When Carol and Josh Wallace purchased their life insurance policies 20 years ago, they thought they did things the right way. They assessed their insurance needs, taking into account their home mortgage, the projected college education costs of their children, and their living expenses. Well, that was then…and this is now.

Recently, as they contemplated retirement, the Wallaces reevaluated their insurance needs and were surprised to discover their insurance coverage is inadequate. How could this be? The answer is really quite simple—inflation.

Because inflation affects purchasing power, it may also affect life insurance needs. For couples like the Simpsons, inflation means that life insurance coverage, adequate years ago, may now be insufficient. With this in mind, consider three of the more common uses for life insurance proceeds that may be affected by inflation:

Paying Off Your Mortgage. Until recently, it seemed that many people who bought houses lived in them for their entire lives. Today, Americans are increasingly mobile. Greater employment opportunities, along with dual incomes, have changed the dynamics of family finances. In many cases, a family or retired couple can now afford to pay a mortgage on a lot more “house” than at anytime in the past. Does this trend minimize the reality of inflation and the rising costs of homeownership? Not at all. The fact is, escalating real estate prices have translated into larger mortgage loans. Therefore, if you have recently upgraded your home, you may need to consider increasing your life insurance to help cover your new mortgage.

Funding Future College Expenses. With many individuals retiring at younger ages, it is increasingly common to be nearing or in retirement while you still have children waiting to attend college. If so, you are probably concerned about the rising costs of higher education. The average cost of attending college has risen by 40-50% since 2000-2001, far outpacing inflation (The College Board, 2006). To combat rising college costs, factor inflation into your college savings plan. Make sure you have a contingency plan in the form of adequate life insurance to help provide protection in the event of an untimely death. Review your plan periodically and consider increasing your coverage to reflect the anticipated future cost of higher education.

Maintaining Your Standard of Living. Over time, the costs associated with the normal expenses of everyday life, as well as the special pleasures most people look forward to in retirement—traveling, visiting children and grandchildren, engaging in favorite hobbies and leisure time activities—are affected by inflation.

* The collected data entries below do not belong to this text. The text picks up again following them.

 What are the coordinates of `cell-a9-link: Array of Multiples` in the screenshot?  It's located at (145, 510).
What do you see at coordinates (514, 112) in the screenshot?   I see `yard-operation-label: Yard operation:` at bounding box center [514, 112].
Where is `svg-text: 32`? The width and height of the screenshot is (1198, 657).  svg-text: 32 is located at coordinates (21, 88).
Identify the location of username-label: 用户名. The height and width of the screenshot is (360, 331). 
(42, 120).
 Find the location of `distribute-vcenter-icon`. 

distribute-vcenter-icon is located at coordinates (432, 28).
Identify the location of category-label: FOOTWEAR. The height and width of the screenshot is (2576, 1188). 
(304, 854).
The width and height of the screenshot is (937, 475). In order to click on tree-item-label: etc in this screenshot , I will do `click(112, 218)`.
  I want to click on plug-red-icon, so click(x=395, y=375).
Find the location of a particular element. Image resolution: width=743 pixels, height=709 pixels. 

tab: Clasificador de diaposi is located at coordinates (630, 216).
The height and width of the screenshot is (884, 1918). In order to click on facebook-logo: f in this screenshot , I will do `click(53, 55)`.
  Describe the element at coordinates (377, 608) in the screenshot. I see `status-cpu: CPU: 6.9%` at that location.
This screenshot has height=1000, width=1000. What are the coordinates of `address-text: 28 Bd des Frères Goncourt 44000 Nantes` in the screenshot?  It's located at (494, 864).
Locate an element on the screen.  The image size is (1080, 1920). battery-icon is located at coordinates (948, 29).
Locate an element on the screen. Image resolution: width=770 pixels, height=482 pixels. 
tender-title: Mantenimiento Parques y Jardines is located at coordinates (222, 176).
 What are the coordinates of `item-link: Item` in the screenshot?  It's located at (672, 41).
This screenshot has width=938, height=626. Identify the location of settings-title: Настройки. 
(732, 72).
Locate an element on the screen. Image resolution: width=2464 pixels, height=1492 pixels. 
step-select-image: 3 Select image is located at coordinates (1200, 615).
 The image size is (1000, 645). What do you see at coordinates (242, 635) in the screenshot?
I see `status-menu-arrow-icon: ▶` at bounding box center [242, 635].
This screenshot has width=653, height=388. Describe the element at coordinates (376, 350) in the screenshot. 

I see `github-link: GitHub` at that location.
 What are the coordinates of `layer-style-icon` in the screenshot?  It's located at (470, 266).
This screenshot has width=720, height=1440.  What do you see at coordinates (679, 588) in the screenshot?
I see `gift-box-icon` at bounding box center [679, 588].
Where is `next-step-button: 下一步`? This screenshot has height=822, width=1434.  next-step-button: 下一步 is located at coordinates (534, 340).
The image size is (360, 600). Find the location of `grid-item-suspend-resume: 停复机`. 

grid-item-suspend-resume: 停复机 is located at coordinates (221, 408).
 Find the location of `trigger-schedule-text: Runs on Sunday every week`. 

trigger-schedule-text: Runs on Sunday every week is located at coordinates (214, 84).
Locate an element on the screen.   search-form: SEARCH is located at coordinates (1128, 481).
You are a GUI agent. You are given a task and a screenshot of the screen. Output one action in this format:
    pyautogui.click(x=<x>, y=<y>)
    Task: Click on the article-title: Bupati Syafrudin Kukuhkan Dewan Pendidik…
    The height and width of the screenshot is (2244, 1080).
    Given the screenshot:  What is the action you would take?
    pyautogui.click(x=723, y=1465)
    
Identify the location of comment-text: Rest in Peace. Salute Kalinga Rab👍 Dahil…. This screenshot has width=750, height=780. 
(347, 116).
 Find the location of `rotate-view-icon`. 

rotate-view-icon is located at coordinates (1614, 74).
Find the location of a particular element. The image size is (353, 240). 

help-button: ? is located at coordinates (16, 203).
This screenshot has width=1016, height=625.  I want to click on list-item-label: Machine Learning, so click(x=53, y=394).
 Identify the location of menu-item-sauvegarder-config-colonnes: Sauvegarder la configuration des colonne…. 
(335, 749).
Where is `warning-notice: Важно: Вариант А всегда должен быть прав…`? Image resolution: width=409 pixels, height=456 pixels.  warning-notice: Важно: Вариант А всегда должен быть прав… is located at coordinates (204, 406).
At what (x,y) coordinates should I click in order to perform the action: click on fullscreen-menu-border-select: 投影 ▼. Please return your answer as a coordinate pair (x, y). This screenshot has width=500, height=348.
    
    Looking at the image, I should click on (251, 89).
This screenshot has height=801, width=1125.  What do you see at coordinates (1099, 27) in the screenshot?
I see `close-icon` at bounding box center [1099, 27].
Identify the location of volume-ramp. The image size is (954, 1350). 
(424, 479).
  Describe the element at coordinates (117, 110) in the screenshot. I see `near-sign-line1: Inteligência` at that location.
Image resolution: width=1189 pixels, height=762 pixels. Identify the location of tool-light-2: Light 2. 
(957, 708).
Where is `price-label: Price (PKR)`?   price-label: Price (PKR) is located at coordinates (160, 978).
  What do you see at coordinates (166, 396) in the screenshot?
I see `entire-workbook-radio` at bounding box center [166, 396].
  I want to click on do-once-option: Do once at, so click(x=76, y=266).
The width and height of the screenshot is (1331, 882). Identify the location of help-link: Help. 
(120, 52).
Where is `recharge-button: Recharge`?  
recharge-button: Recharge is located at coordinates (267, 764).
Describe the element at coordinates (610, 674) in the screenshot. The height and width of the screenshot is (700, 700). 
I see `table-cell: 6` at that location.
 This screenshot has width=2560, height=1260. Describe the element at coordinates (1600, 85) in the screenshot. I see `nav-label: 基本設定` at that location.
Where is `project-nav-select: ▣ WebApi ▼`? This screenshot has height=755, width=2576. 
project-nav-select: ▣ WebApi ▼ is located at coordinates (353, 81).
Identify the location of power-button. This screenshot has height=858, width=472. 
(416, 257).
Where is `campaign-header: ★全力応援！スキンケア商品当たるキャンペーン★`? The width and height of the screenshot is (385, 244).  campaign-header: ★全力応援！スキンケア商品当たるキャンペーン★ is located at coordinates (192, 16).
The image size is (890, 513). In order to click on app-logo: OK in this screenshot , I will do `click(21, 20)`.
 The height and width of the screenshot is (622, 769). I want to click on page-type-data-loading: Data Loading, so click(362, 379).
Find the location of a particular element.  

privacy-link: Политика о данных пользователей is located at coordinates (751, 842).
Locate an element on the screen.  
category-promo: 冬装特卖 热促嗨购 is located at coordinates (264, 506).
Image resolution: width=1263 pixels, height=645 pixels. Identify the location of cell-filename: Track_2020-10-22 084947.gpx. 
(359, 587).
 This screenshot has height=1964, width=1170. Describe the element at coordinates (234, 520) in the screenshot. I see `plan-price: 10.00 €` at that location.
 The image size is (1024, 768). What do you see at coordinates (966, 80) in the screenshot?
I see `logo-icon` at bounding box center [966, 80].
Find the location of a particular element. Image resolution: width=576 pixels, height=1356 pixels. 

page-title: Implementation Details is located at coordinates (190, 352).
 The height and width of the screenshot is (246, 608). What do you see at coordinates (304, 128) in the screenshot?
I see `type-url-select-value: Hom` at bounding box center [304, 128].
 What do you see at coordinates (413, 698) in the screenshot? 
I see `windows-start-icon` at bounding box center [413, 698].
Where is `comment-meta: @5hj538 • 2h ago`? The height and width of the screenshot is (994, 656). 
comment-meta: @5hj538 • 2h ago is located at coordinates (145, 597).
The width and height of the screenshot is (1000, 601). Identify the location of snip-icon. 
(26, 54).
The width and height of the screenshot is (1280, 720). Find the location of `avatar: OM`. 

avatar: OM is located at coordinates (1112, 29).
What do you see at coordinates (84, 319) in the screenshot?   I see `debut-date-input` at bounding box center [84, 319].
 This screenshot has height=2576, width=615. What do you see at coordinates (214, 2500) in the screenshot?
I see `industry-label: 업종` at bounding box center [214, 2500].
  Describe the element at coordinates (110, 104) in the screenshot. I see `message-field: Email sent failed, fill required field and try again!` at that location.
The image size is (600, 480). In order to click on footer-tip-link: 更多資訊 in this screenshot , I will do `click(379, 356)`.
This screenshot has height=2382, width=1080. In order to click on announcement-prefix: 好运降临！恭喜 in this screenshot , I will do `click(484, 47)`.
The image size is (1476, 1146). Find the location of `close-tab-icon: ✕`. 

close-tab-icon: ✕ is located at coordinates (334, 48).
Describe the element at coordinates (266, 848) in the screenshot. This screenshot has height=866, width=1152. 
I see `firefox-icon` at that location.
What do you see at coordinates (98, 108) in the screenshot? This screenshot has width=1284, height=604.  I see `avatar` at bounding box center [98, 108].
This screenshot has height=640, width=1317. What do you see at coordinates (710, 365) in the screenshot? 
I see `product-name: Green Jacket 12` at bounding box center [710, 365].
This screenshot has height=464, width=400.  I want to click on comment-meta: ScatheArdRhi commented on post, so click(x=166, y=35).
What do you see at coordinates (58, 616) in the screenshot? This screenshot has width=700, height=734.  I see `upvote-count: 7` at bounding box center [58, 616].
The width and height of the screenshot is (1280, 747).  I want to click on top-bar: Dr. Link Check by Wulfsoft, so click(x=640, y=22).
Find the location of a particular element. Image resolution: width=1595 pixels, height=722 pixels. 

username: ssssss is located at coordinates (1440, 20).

As a result, the lifestyle you hope to enjoy in retirement could be affected, too. By basing your life insurance coverage on yesterday’s income and cost of goods and services, you are potentially shortchanging your future standard of living and that of your spouse. By including inflation in your life insurance plan, you can help maintain your current lifestyle throughout your retirement years.

Future Projections

Determining current life insurance needs is one thing, but figuring out how much coverage you’ll need in the future requires you to pay careful attention to inflation and how it can affect your lifestyle. Regular reviews of your insurance coverage can make a great deal of sense. Plan to set aside time at least once each year to help ensure that your life insurance program is keeping up with inflation. Your qualified insurance professional can help you determine the solutions that most appropriately fit your family’s needs.